Without a doubt, there's still much to put this in the win column, and I'm sure I'll be singing the place's praises and doing my part to keep them afloat. But deep down, something will always nag at me, and I'll probably feel better and cleaner about the money I'm spending across the street at Tony's Certisaver Supermarket, even if it's on fancy, elitist, organic half and half.

Wednesday, July 8, 2009

If you unbuild it, they will come.



Imagine my glee a few weeks ago to see actual masonry work happening under the vinyl facade of this nondescript building.

A restored brick
two-flat,
I let myself dream. Historical integrity. Aesthetic charm. Care and feeding of a long-neglected block.

The disappointment set in a couple days later, when the
expected ta-da led to this:




The whole repair job had been structural. Surgical. With no real regard for the building's potential.
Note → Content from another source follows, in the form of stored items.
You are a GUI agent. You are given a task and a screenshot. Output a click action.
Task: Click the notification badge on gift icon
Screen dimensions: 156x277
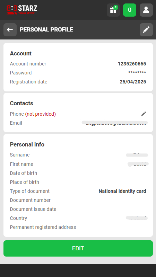point(116,7)
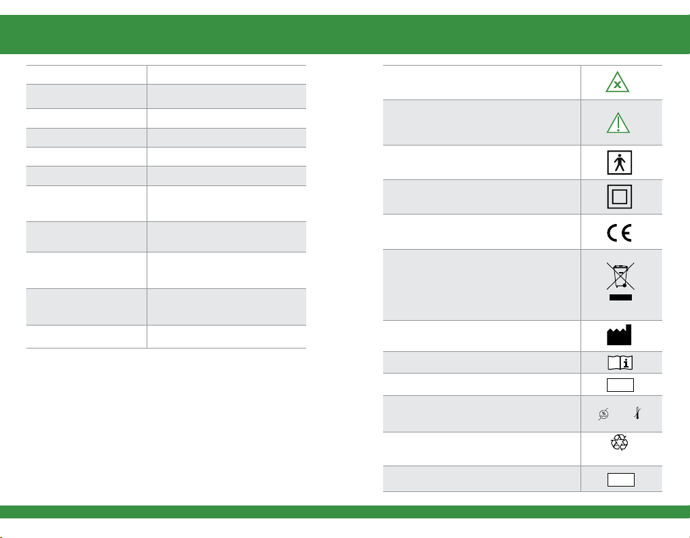
Task: Click the empty rectangle below the recycling symbol
Action: click(x=621, y=479)
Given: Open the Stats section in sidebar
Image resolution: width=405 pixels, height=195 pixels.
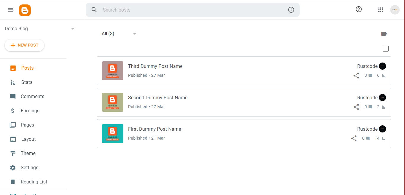Looking at the screenshot, I should coord(27,82).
I guess I'm judging the book by its cover. But when you see the contrast between shell and body, clothing and skin, it's tough not to carry some longing.


So here's my noisy plea to the world: tear up those carpets, people. Strip off the siding. Wipe away the make-up and show what's underneath.

Friday, July 3, 2009

How to become my friend for life


1) After I've boarded the Belmont bus heading west, damp and wilted from a nighttime rainstorm, say, "Has anyone ever told you you look like Julie Christie?"

2) When I turn to rebuff you with, "Nope. Never heard that one before," smile and say, "I'm not trying to pick you up" with such straightforward conviction that I instantly believe you.

3) Say, "Not Julie Christie across the board, just in McCabe & Mrs. Miller," which I admit I haven't seen. Tell me it's great. That I should see it.

4) When I mention my favorite Julie Christie movie (Don't Look Now), scratch your head at first until I start filling in details and we both in unison say, 'That little girl in the red raincoat!'

5) Tell me you're a playwright. You've been working at it a long time, first in Los Angeles and now in Chicago. Ask what I do for a living.

6) When I tell you I work in affordable housing, smile and say that's good work, and that you've lived in supportive housing for years.

7) Start filling in details of your own life, including the fact that you have a history of drug abuse, mostly heroin and cocaine. Tell me you used dirty needles and now have HIV and are dealing with all that baggage. Tell me all of this with such composure and gentle intelligence that I have to question all my old assumptions -- ones I didn't even realize I had -- about addiction.

8) Tell me about your play, that it's a monologue about these very experiences that ran in a little storefront theater for a few weeks in April, and you're hoping to put it up somewhere else soon.

9) After I congratulate you on the play and ask how long you've been clean, completely disarm me and say, "I'm not clean."

10) Talk about the frailties of American recovery programs. Agree that there's too much Jesus and not enough self-determination.

11) When my stop comes up (long before yours does; you're still heading west), look me warmly in the eye and wish me well. Have a firm handshake. Use my name when you say good-bye, even though I've shamefully forgotten yours.

12) Get stuck in my head for the next few weeks. Remind me there's more than one way to be a good person.